Ese día la besé como si fuese la última vez, aunque nunca antes la había besado. Yo había comprado las flores más rojas para demostrarle la fogosa pasión que me abrasaba hasta derretir mi corazón y me encendía el alma. Era tal el ardor, que conseguí hacerla resplandecer con la luz de la hoguera que avivó en mí.
Desde que la olí a distancia, cuando estaba todavía lejos de mi esquina habitual, sabía que era la mujer que llevaba tanto tiempo esperando.

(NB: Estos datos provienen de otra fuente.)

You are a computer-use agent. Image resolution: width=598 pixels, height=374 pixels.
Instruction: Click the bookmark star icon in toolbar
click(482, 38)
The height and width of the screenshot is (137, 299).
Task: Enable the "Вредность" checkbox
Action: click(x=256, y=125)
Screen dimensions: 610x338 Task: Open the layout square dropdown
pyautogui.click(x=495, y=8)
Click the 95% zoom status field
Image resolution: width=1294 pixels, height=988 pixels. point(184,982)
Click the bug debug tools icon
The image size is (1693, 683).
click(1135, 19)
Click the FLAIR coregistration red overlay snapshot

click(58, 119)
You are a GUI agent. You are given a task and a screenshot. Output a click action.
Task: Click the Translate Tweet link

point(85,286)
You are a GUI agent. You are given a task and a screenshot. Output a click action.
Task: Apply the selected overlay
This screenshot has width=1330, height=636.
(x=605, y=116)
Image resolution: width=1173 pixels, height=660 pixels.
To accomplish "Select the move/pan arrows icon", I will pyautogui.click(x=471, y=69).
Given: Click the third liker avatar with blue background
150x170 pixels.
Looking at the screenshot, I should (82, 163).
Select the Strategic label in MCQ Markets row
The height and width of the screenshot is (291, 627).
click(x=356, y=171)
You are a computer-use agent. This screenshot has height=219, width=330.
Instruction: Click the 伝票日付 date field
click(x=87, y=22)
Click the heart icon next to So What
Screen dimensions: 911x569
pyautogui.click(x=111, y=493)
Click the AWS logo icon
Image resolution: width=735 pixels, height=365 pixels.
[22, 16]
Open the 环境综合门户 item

Por ella, y solo por ella, no permití que mi cuerpo se desdibujara.
La besé y quería seguir besándola eternamente, toda la vida, sin pedir tiempo y sin necesitar de una pausa para tomar aliento. Ella me hizo piel, corazón, delirio y erotismo, y logró que mi vida se convirtiera en una lujuria desaforada, incandescente.
Ahora bien, cuando quise despertar en ella todo el torrente de sensualidad desmedida que ya había en mí, pude constatar que esa mujer a la que besaba era real, mientras que yo no era nada más que un pintado en la pared.
Yo, el iluso que vivió el apasionamiento de una tarde de verano, iluso porque era lo único que podía brotar de mi cuerpo sin curvas y sin protuberancias: ilusonadas de un pobre iluso, exactamente, que nunca supo lo que era ser un hombre.
Pero puedo decir que, sin existir, fui carne y lascivia gracias a que conté con la licencia de quien ni siquiera tiene un cuerpo para autocomplacerse.